The U.N. high commissioner for human rights has acknowledged the horror. A 2014 report from that office says that inside of North Korea "crimes against humanity" have been committed as a result of the state's policy. These include "extermination, murder, enslavement, torture, imprisonment, rape, forced abortions and other sexual violence, persecution on political, religious, racial and gender grounds, the forcible transfer of populations, the enforced disappearance of persons and the inhumane act of knowingly causing prolonged starvation."

    Crimes against humanity generally cost a regime its legitimacy, if not its sovereignty. And yet most national security professionals would regard the collapse of the North Korean slave state as a calamity. The reason for this is simple: all the nuclear weapons and material. A 2015 study from the U.S.-Korea Institute at Johns Hopkins University's School of Advanced International Studies estimated North Korea possessed 10 to 16 nuclear weapons, and will possess 20 to 100 such weapons by 2020. This says nothing of the highly enriched nuclear fuel the state has produced or the mobile rockets and longer-range missiles to launch the warheads.

      Trying to secure all this after a chaotic collapse or overthrow of the Kim regime would be a nightmare. General Raymond Thomas, who heads U.S. Special Operations Command, called a regime collapse in North Korea a "worst case scenario," at a conference hosted last week by the Institute for the Study of War. "In the event of the implosion of the region, we'd have the loose nuke dilemma on an industrial scale," the general said, describing it as a "vertical track meet between the Chinese and the South Koreans in terms of securing the nukes."

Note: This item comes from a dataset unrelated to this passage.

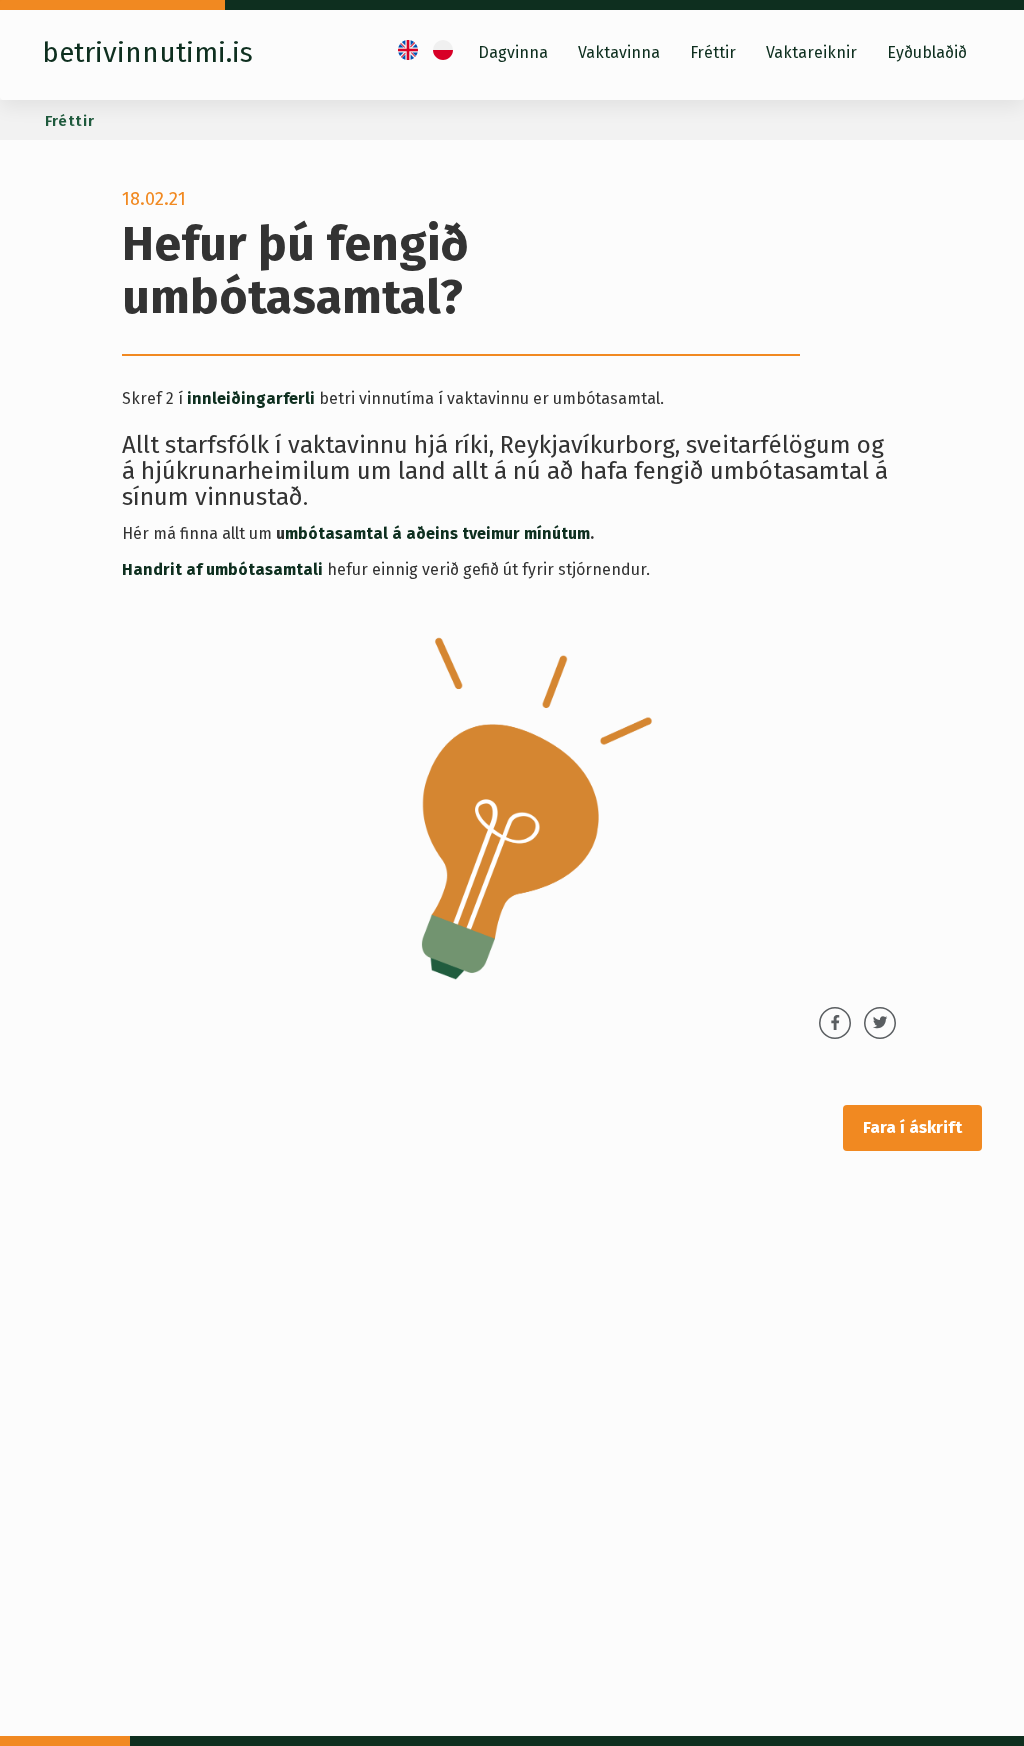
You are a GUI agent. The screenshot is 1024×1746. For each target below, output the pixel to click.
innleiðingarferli (253, 398)
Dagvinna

      I'm sure that South Korea, the U.S., and China all have plans about what to do--at least I hope they do. The problem, as I see it, is that as the North Korean regime becomes increasingly unstable, the risk of launching a preemptive strike increases. Unfortunately, the nation in the best position to step in and prevent this is China. This is unfortunate because I don't see China wanting to take a proactive role in this growing mess.
      • "Weaponizing Smallpox"--West Hunter. The author relates that small pox is one of the most potentially effective biological weapons to develop because it is very contagious, yet the country using it can easily immunize its own population against it. However, as vaccinations became widespread in the industrialized world, it value as a weapon declined. The author suggest that now, however, since small pox has long been eradicated and hardly anyone has been vaccinated for it in the past several decades, it is once again a viable biological weapon.